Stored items
----------

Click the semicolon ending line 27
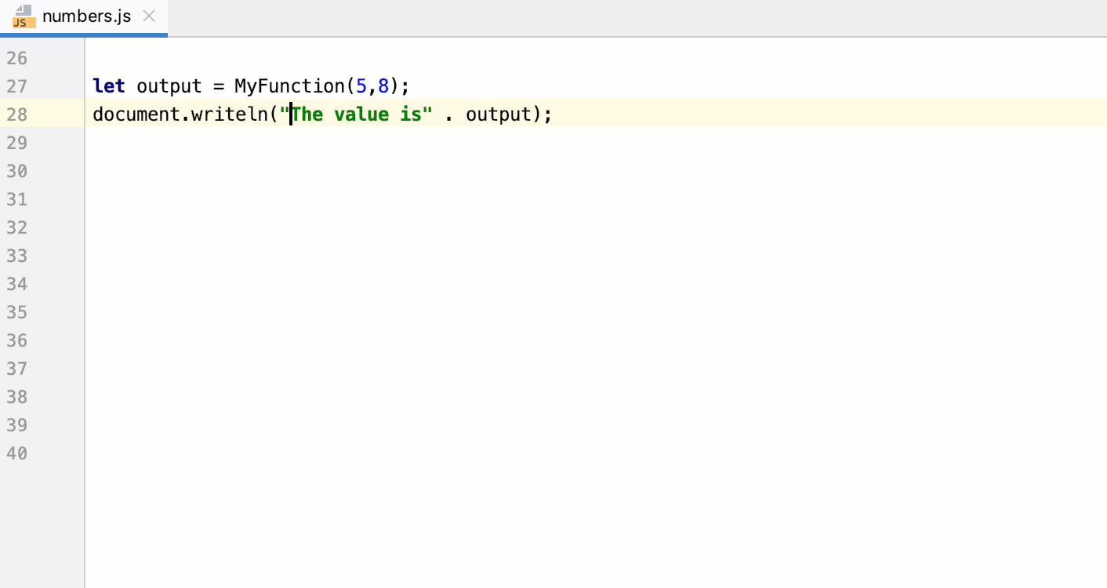403,86
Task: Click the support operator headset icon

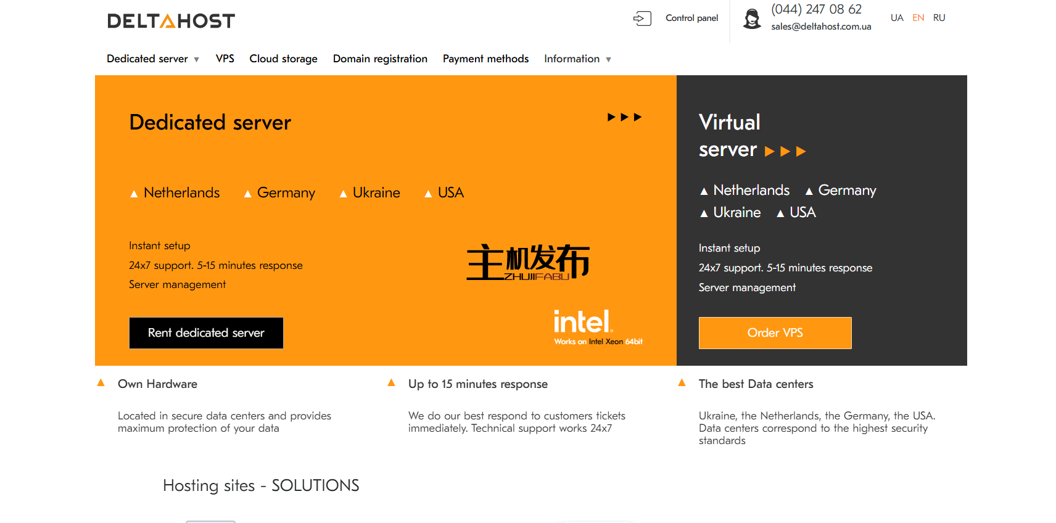Action: [x=752, y=19]
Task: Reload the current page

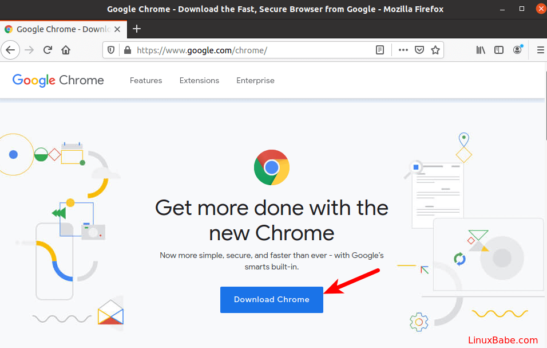Action: pyautogui.click(x=47, y=50)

----------

WHAT IS EXPECTED: When you reach the line containing "Task: Click the support operator headset icon" in the entries above, please retype it and each line after it through the last one, exactly, without the pictures.

TASK RESPONSE:
Task: Click the support operator headset icon

Action: [x=752, y=19]
Task: Reload the current page

Action: pyautogui.click(x=47, y=50)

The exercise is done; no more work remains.